The French government has agreed to pay compensation to state-owned utility Electricite de France (EDF) to shut down two 900MWe units at the Fessenheim NPP, the ministry of energy said on 24 August. The continued operation of Fessenheim, France’s oldest nuclear power plant, has been a contentious issue with neighbouring Germany and Switzerland.

"An agreement has been reached with EDF providing for staggered compensation with a first stage of €100m ($114m),” a ministry spokesman said. However, he did not confirm a Bloomberg report citing informed sources that the overall compensation package could total at least €400m, noting  that several payments would follow the initial one, their schedule depending on several factors including the price of energy over a period of years. The agreement must be presented to EDF’s workers committee on 14 September and also reviewed by the board.

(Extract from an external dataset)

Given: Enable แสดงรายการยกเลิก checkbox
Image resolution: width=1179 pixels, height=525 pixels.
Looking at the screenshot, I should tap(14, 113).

Before being elected in 2012, French President Francois Hollande undertook to close the plant by the end of his five-year mandate. France plans to reduce the share of electricity it gets from nuclear power from some 75% to 50% by  2025.  Last year, a law was passed capping nuclear capacity at its current level of 63.2GWe, which means Fessenheim will have to close toward the end of 2018  as soon as EDF has completed the 1,650MWe EPR reactor at unit 3 of the Flamanville NPP.

The Fessenheim plant, near the Rhine River on the border with Germany, was completed in 1977. Seismic activity concerns have been cited by those opposed to the plant, although it is designed to withstand an earthquake five times greater than the strongest on record in the region, that struck Basel in Switzerland in 1356, according to EDF. Germany’s Energie Baden-Wuerttemberg and Swiss group CNP are entitled to 17.5% and 15% respectively of Fessenheim’s output, which last year accounted for more than 3% of France’s nuclear production. In 2015, EDF spent more than €67m to improve Fessenheim’s safety.

EDF said in July that it had agreed with the government that compensation would include a fixed amount to cover the cost of closing and decommissioning the two reactors, as well as other spending such as retraining staff. It would also include variable payments to cover any earnings shortfall, based on power-market prices until 2041 and volumes from other similar plants.